═════ Extract to read ═════

Family of ray-finned fishes

Bathyclupeidae is a family of acropomatiform ray-finned fish, called deep sea herrings. They are marine fishes found in tropical waters of the Atlantic Ocean, Gulf of Mexico, Indian Ocean and Pacific Ocean. They grow up to about 20 cm long.

Despite their name and close resemblance to them, they are not closely related to true herrings and their relatives in the order Clupeiformes.

==Genera==
The following two genera, containing 10 species, are classified within the family Bathyclupeidae.

═════ Records supplied ═════

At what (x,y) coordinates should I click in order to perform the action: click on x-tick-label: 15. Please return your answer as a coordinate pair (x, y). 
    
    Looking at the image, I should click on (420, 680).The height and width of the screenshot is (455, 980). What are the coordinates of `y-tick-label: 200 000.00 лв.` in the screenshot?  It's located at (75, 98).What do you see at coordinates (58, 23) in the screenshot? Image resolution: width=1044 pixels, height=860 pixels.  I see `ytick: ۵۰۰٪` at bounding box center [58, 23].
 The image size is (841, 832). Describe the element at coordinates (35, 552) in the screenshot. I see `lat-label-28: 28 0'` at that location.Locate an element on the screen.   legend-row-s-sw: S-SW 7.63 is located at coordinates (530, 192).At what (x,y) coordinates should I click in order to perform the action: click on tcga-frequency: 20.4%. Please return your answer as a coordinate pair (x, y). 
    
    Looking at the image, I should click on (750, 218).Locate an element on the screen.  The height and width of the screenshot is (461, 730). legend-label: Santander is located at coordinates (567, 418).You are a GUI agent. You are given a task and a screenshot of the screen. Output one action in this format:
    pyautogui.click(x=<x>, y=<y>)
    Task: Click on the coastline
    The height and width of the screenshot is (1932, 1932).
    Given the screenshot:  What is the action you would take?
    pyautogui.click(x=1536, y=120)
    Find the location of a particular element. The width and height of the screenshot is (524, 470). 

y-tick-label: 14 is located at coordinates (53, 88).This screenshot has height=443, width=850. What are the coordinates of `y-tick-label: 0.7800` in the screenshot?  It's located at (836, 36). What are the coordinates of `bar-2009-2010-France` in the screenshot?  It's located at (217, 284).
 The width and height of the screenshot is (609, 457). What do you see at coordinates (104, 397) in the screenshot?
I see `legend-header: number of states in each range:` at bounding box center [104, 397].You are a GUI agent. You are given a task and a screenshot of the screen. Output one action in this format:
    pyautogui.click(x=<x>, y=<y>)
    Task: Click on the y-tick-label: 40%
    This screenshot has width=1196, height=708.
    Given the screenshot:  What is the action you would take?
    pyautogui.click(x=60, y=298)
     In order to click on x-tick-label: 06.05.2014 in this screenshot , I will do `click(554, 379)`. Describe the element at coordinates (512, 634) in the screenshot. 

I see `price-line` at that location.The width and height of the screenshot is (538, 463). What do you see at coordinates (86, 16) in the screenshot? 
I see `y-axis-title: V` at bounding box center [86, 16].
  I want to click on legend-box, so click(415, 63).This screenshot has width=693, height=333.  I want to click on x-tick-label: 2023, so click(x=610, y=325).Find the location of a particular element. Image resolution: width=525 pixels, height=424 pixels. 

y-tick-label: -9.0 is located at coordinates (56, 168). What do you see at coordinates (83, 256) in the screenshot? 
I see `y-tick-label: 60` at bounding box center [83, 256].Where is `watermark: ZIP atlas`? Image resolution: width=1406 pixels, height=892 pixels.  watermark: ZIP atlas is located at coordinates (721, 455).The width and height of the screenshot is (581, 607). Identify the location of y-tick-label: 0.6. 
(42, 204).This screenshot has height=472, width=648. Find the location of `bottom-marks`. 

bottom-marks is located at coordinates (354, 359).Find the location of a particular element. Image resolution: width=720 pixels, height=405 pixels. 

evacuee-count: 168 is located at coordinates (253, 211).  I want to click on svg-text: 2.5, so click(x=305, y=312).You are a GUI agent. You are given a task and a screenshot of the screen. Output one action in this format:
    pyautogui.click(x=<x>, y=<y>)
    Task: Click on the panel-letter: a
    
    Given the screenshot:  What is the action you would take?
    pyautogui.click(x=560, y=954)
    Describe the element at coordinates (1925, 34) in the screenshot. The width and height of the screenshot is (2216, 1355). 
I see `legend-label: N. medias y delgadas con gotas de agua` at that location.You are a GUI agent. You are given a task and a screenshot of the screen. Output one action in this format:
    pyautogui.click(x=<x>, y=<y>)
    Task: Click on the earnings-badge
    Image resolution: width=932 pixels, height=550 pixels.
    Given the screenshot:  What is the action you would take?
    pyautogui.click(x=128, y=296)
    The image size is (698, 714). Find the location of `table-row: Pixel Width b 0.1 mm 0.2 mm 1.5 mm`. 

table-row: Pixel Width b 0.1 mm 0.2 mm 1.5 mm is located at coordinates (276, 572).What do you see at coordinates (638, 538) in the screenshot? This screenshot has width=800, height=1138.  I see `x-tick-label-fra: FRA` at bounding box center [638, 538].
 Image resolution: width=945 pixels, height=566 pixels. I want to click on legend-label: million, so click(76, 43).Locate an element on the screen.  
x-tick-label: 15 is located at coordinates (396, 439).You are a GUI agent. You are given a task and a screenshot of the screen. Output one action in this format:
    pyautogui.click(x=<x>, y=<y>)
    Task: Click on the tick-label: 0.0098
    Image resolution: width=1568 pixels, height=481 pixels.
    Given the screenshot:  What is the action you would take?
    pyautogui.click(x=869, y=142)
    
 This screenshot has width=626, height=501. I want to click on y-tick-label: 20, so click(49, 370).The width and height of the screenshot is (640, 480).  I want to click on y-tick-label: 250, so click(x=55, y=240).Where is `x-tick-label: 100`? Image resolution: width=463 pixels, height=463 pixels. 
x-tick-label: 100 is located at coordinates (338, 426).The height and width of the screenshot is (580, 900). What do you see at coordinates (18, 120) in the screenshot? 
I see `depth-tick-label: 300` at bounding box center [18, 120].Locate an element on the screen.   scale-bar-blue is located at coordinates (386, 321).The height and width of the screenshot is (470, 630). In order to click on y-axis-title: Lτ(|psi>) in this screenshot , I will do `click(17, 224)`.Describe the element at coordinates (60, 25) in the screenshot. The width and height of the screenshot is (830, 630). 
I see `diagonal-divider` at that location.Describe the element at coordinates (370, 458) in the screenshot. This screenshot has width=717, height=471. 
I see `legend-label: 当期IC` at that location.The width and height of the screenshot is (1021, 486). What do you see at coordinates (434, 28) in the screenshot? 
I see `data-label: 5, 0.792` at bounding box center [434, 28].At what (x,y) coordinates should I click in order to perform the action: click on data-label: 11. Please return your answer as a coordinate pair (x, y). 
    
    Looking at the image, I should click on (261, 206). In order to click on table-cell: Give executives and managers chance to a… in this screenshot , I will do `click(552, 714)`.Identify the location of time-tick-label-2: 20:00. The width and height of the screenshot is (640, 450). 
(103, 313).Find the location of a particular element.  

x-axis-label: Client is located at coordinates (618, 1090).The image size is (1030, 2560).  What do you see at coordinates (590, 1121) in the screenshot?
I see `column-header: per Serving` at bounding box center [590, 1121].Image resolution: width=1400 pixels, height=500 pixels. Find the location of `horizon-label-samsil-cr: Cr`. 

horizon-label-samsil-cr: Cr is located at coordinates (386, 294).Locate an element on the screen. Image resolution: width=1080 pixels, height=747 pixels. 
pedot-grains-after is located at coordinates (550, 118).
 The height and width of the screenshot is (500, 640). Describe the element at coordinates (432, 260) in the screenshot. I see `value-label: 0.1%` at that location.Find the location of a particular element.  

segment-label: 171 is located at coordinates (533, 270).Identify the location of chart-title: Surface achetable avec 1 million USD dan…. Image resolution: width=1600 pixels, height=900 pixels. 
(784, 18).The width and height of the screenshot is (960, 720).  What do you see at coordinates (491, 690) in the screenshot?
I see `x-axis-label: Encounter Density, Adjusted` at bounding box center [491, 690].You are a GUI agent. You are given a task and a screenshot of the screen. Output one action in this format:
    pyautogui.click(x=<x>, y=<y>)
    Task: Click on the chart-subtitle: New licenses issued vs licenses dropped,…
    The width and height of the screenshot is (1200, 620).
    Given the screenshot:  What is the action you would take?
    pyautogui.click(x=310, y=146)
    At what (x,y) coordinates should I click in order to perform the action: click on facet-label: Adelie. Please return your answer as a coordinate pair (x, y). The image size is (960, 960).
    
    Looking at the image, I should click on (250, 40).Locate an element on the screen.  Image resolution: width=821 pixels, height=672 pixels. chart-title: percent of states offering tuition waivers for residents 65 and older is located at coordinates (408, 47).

═════

Actions to take:
- A) According to the text on deep sea herrings, up to about what length do these fish grow?
- B) Continue the text on deep sea herrings from its last sentence.

Answers to the exercises:
- A) Up to about 20 cm long.

- B)
- Bathyclupea Alcock, 1891
  - Bathyclupea hoskynii Alcock 1891
  - Bathyclupea nikparini Prokofiev2014
  - Bathyclupea schroederi Dick, 1962
- Neobathyclupea Prokofiev, 2014
  - Neobathyclupea argentea (Goode & Bean, 1896)
  - Neobathyclupea elongate (Trunov, 1975)
  - Neobathyclupea gracilis (Fowler, 1938)
  - Neobathyclupea japanotaiwana (Prokofiev, 2014)
  - Neobathyclupea malayana (Weber, 1913)
  - Neobathyclupea megaceps (Fowler 1938)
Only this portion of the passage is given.